The infrastructure package’s final form is still up in the air. With Republicans introducing their own counter package Thursday, a lot could change before it lands on Biden’s desk. There’s the option for Democrats to move the package through reconciliation. But Senate Majority Leader Chuck Schumer (D-NY) and House Speaker Nancy Pelosi (D-CA) would need to ensure nearly all Democrats were on board, otherwise a vote to approve the package could still fail.
For Democrats, it won’t be easy to override these state bans, either. Republicans are already rallying to keep these kinds of preemption clauses out of the infrastructure package. In an op-ed for The Hill earlier this month, Republican FCC Commissioner Brendan Carr said, “[The package] bets on government-owned networks as the future of connectivity. Yet these projects routinely fail, leaving communities unconnected, promises broken, and taxpayers footing the bill.”
Still, the pushback hasn’t curbed Democratic efforts to include preemption in the final infrastructure package. In an interview with The Verge on April 16th, Rep Anna Eshoo (D-CA) said that she was working on including her bill, The Community Broadband Act, introduced alongside Sen. Cory Booker (D-NJ), in the final package. Eshoo’s bill would remove state laws like North Carolina’s that restrict the creation and expansion of municipal networks.

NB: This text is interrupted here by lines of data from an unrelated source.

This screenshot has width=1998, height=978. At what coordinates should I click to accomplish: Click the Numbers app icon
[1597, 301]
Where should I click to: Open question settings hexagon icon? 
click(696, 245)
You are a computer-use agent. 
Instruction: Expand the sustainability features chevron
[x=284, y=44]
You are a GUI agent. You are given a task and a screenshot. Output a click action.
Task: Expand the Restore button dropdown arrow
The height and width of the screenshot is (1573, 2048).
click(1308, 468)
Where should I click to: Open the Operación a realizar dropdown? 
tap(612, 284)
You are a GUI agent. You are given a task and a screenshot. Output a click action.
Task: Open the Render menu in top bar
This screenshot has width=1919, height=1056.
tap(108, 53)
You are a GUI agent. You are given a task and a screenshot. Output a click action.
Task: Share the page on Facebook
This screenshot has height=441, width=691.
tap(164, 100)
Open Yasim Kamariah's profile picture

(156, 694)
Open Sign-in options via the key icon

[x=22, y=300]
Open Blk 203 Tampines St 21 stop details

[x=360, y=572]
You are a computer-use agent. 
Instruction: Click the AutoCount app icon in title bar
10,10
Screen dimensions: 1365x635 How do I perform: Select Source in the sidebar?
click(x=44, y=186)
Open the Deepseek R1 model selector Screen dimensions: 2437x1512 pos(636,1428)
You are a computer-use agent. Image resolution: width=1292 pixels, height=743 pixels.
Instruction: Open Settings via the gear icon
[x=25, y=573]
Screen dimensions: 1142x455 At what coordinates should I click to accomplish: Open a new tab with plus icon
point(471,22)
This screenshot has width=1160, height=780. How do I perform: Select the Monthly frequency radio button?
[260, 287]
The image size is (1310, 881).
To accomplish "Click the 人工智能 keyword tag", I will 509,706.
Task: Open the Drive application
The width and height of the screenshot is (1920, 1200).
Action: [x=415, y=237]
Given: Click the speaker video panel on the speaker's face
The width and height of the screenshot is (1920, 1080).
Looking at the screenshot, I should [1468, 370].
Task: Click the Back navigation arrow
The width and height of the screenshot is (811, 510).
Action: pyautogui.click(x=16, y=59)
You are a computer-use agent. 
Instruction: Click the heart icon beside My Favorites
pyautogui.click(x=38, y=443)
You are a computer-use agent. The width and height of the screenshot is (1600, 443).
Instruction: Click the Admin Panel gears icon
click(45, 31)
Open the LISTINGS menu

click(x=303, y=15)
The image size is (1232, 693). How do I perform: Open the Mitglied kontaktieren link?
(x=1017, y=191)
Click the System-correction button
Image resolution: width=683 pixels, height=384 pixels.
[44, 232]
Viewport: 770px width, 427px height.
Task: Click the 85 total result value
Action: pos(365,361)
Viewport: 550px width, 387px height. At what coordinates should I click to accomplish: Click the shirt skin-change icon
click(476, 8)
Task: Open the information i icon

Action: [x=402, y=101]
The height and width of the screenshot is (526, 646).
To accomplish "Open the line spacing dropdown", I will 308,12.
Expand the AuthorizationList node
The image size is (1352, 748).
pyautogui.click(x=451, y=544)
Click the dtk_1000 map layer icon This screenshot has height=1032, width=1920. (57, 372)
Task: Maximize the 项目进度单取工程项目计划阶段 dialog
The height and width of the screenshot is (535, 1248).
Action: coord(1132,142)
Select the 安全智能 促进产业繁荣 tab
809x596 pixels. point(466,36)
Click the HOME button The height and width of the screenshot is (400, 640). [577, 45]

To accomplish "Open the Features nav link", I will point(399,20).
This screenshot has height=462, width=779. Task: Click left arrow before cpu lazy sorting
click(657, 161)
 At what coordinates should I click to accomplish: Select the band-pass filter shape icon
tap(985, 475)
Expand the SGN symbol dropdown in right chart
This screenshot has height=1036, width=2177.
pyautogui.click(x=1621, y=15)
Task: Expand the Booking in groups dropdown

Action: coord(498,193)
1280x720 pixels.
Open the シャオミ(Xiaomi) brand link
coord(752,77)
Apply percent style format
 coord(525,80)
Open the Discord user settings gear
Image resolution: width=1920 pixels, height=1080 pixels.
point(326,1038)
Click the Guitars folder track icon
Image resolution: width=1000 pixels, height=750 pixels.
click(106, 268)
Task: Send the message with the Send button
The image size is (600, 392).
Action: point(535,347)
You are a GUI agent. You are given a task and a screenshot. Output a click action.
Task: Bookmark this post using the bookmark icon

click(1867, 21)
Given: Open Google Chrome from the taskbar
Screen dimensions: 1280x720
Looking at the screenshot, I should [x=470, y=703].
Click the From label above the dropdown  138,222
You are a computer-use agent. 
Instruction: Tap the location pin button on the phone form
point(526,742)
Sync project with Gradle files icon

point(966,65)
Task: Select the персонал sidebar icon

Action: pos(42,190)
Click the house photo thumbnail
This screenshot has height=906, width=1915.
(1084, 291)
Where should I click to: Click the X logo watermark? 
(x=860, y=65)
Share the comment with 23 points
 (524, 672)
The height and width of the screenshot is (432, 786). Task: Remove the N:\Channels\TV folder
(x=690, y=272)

“Am I hopeful? Yes,” Eshoo told The Verge. “Am I working to get it into a large bill? Absolutely. Because this is a great opportunity for actual implementation.”
Booker also said that he was working to include the bill in Senate negotiations. “In this digital age, internet access is a necessity,” Booker said. “As the proposal moves through Congress, I will push for the inclusion of my bill which will help give cities the flexibility they need to meet the needs of their residents by removing onerous barriers to creating more municipal broadband networks.”
For now, Edgecombe County students will have to wait to see if private providers expand service in the area so maybe one day they’ll be able to ask a virtual assembly speaker a question with their webcams on.
“We have to tell them, this is the way that the overall system has failed us,” Gordon-Bray says. “We are bearing the burden.”